I wrote myself out a training plan for the next 16 + weeks. That was an undertaking in itself. In this plan, I included 4 days of weight lifting and 4 days of running. I was pretty satisfied to see it all on paper in front of me, but honestly felt unsettled about that fact that I would be training every single day without a full recovery day.
I think my gut feeling was accurate. It felt like I was setting myself up for failure early in the game. In the past, I have set lofty goals and hit the ground hard only to fizzle out after a month. This reminded me of that same pattern.

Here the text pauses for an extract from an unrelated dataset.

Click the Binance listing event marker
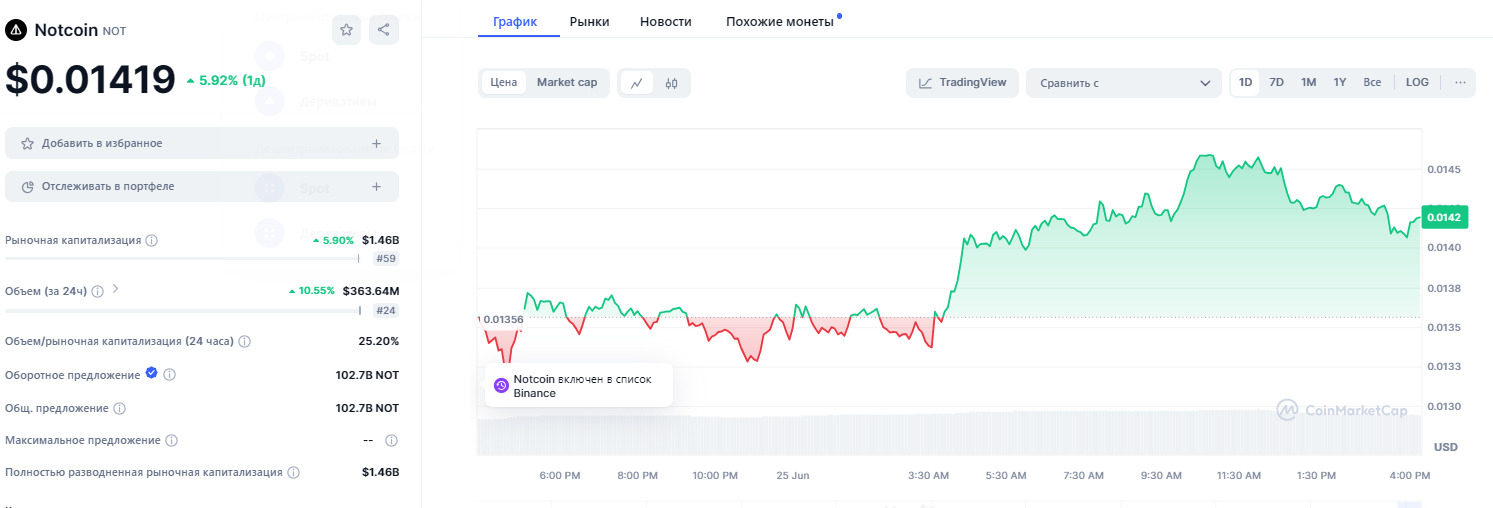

I showed the plan to my sister and she suggested that I take a day to recover. I think she has a very good point. I have decided that Monday is going to be my rest / recovery day. If I must do something, I can do pilates or yoga. It also makes sense since Sunday is going to be my long distance run day.
This is my current plan:
- Monday- Rest / Recover
- Tuesday-Morning run + Weights
- Wednesday- Weights
- Sunday- Long Run
This plan gives me 3 days of weight training, 4 days of running, and 1 full recovery day. I feel better about this plan. I am honestly a little disappointed because I was hoping to get 4 days of weight training in a week, but I know that a full recovery day is going to be important with my training schedule. My biggest focus is injury prevention.
I also considered running less and focusing more on weight training, but this is the first time that I have ever been able to coordinate a running training plan that starts at the beginning of the year. It is also the first time that I have lived in a place that is warm in the winter time.
I took some time to reflect on my past patterns and realized that I have always struggled with rest and recovery days.
This is a good chance for me to practice.